On Wed, 18 Jul 2001, Guido van Rossum wrote:
> Roman Suzi <rnd at> writes:
> > Windows is case-insensitive and thus "easy to use" only before one needs
> > to put web-pages on the real (UNIX) web-server. Then they understand all
> > the troubles with mised case, national-charset filenames, abbr~ted
> > filenames, local file references "C:\Mydocs\lalala", bmp-images etc.
> But it's still open for debate whether the problem here is Windows or
> Unix!  All programming languages and file systems used to be
> case-insensitive, until the designers of Unix and C decided that it
> was too much work to write and use a case-insensitive comparison
> routine.  It wasn't necessarily intended to be better, just easier to
> implement.  But times have changed, and that's a lousy excuse.

[Ok, I'll bite]

I don't see either Windows or Unix as the problem, they are just
different.  Problems only arise when you try to move between the two
possible worlds without a mapping function.
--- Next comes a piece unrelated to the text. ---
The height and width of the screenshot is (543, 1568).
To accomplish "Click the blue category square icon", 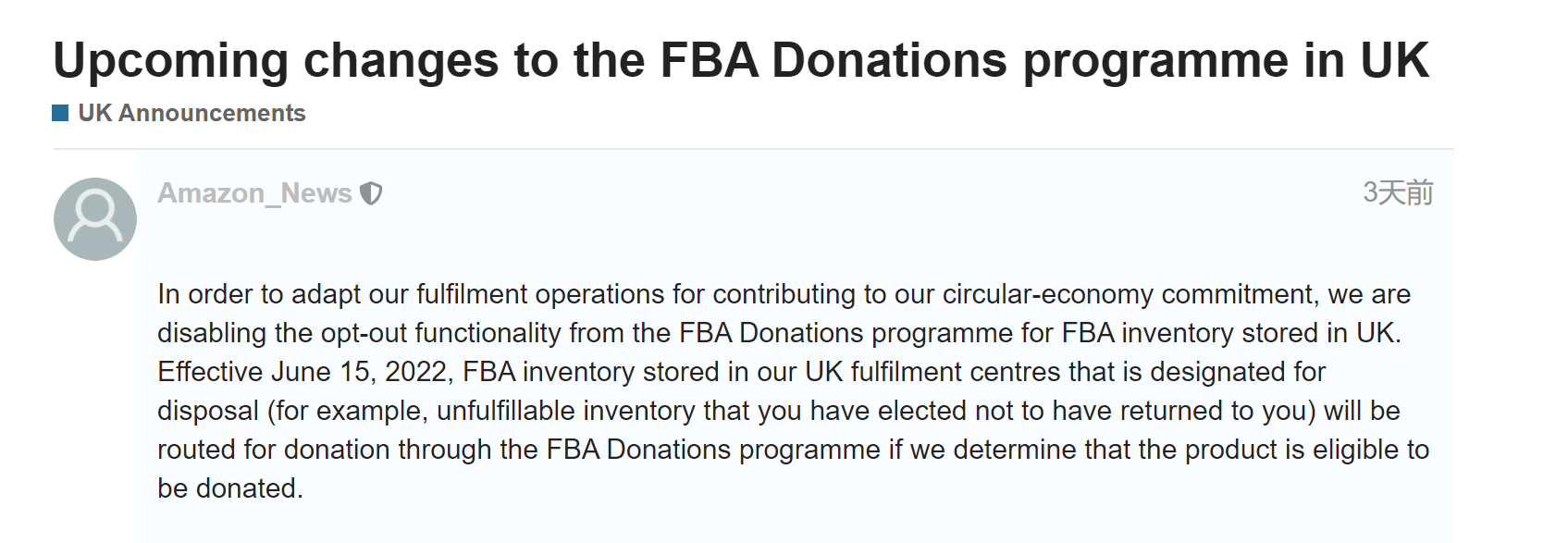I will pyautogui.click(x=60, y=113).
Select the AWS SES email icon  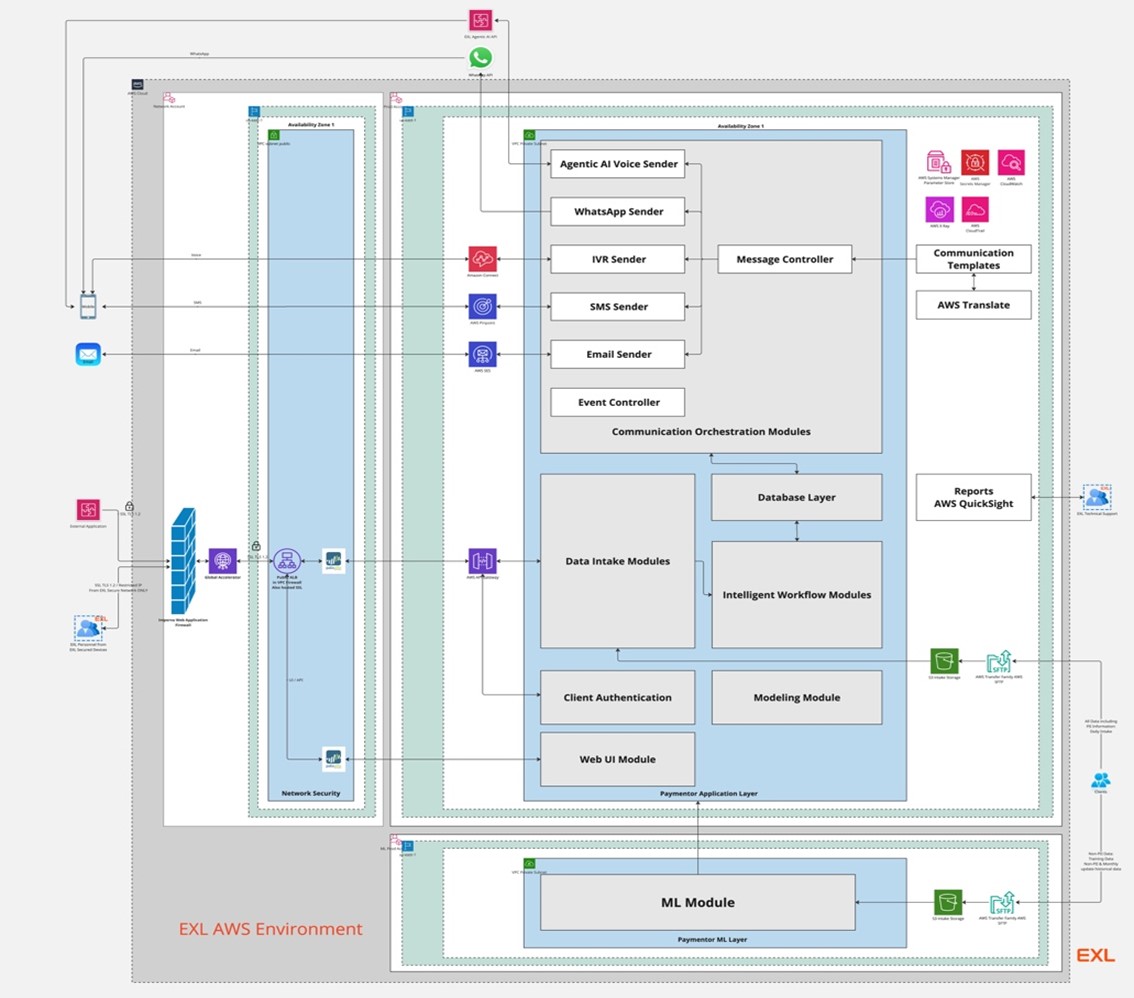coord(482,354)
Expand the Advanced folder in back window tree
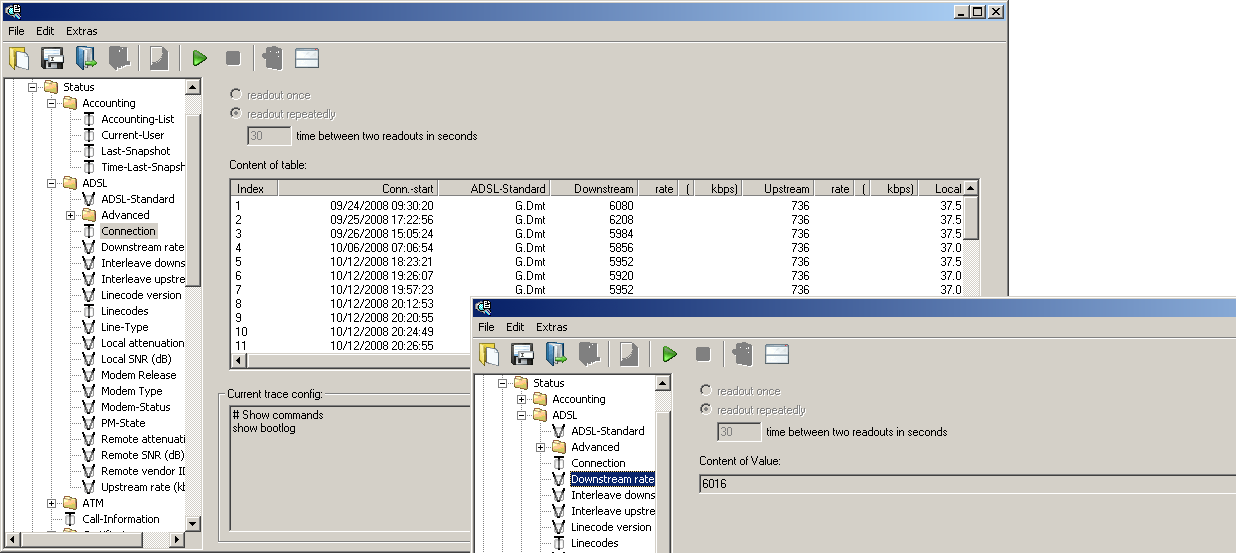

Mapping from Windows to Unix is trivial because case-insensitivity is
a subset of case-sensitivity; mapping from Unix to Windows with the
same 1:1 rule is impossible for the same reason... so you need a more
complicated mapping function, and will end up with a longer string of
characters in the Windows world than in the Unix world.  In the
very least, case-sensitive Unix can convey information more succinctly
than case-insensitive Windows, and I would go so far to say that Unix
is more expressive than Windows in this aspect.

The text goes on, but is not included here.